TASK DESCRIPTION:
Would you return the full listing exactly, with nothing altered?

━━━━━ WORKING DATA

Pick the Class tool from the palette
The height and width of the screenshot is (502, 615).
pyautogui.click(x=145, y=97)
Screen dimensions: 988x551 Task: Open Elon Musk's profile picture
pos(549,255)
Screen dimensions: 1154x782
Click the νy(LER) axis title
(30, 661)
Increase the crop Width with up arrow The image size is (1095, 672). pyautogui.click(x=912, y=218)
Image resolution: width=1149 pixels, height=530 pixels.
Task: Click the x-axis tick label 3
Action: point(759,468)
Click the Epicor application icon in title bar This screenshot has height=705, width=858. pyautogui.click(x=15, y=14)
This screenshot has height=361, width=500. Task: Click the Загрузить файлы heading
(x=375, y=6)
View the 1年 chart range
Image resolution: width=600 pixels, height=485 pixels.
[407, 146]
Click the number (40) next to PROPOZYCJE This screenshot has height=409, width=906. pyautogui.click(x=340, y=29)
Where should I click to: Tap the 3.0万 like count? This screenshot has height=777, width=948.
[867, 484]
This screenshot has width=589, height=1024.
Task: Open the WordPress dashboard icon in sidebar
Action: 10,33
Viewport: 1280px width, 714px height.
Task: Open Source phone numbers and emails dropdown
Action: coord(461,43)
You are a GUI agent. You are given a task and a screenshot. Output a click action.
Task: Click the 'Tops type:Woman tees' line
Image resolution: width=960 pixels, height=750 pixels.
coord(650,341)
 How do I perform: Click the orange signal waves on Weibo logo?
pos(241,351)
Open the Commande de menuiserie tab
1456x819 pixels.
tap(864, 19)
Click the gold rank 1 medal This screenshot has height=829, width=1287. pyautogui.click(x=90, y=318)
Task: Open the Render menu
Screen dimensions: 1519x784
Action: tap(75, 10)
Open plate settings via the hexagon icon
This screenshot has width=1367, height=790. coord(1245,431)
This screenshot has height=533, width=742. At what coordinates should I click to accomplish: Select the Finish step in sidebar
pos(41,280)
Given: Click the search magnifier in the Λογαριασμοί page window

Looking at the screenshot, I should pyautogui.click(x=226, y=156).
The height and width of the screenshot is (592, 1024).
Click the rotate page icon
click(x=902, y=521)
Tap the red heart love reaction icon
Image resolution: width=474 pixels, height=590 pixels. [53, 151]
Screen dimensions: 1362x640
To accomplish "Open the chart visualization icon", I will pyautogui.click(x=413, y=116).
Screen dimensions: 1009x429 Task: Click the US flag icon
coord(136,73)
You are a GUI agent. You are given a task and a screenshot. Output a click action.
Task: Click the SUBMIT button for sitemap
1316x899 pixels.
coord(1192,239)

━━━━━━━━━━

SOLUTION FOR THIS PROBLEM:
Pick the Class tool from the palette
The height and width of the screenshot is (502, 615).
pyautogui.click(x=145, y=97)
Screen dimensions: 988x551 Task: Open Elon Musk's profile picture
pos(549,255)
Screen dimensions: 1154x782
Click the νy(LER) axis title
(30, 661)
Increase the crop Width with up arrow The image size is (1095, 672). pyautogui.click(x=912, y=218)
Image resolution: width=1149 pixels, height=530 pixels.
Task: Click the x-axis tick label 3
Action: point(759,468)
Click the Epicor application icon in title bar This screenshot has height=705, width=858. pyautogui.click(x=15, y=14)
This screenshot has height=361, width=500. Task: Click the Загрузить файлы heading
(x=375, y=6)
View the 1年 chart range
Image resolution: width=600 pixels, height=485 pixels.
[407, 146]
Click the number (40) next to PROPOZYCJE This screenshot has height=409, width=906. pyautogui.click(x=340, y=29)
Where should I click to: Tap the 3.0万 like count? This screenshot has height=777, width=948.
[867, 484]
This screenshot has width=589, height=1024.
Task: Open the WordPress dashboard icon in sidebar
Action: 10,33
Viewport: 1280px width, 714px height.
Task: Open Source phone numbers and emails dropdown
Action: coord(461,43)
You are a GUI agent. You are given a task and a screenshot. Output a click action.
Task: Click the 'Tops type:Woman tees' line
Image resolution: width=960 pixels, height=750 pixels.
coord(650,341)
 How do I perform: Click the orange signal waves on Weibo logo?
pos(241,351)
Open the Commande de menuiserie tab
1456x819 pixels.
tap(864, 19)
Click the gold rank 1 medal This screenshot has height=829, width=1287. pyautogui.click(x=90, y=318)
Task: Open the Render menu
Screen dimensions: 1519x784
Action: tap(75, 10)
Open plate settings via the hexagon icon
This screenshot has width=1367, height=790. coord(1245,431)
This screenshot has height=533, width=742. At what coordinates should I click to accomplish: Select the Finish step in sidebar
pos(41,280)
Given: Click the search magnifier in the Λογαριασμοί page window

Looking at the screenshot, I should pyautogui.click(x=226, y=156).
The height and width of the screenshot is (592, 1024).
Click the rotate page icon
click(x=902, y=521)
Tap the red heart love reaction icon
Image resolution: width=474 pixels, height=590 pixels. [53, 151]
Screen dimensions: 1362x640
To accomplish "Open the chart visualization icon", I will pyautogui.click(x=413, y=116).
Screen dimensions: 1009x429 Task: Click the US flag icon
coord(136,73)
You are a GUI agent. You are given a task and a screenshot. Output a click action.
Task: Click the SUBMIT button for sitemap
1316x899 pixels.
coord(1192,239)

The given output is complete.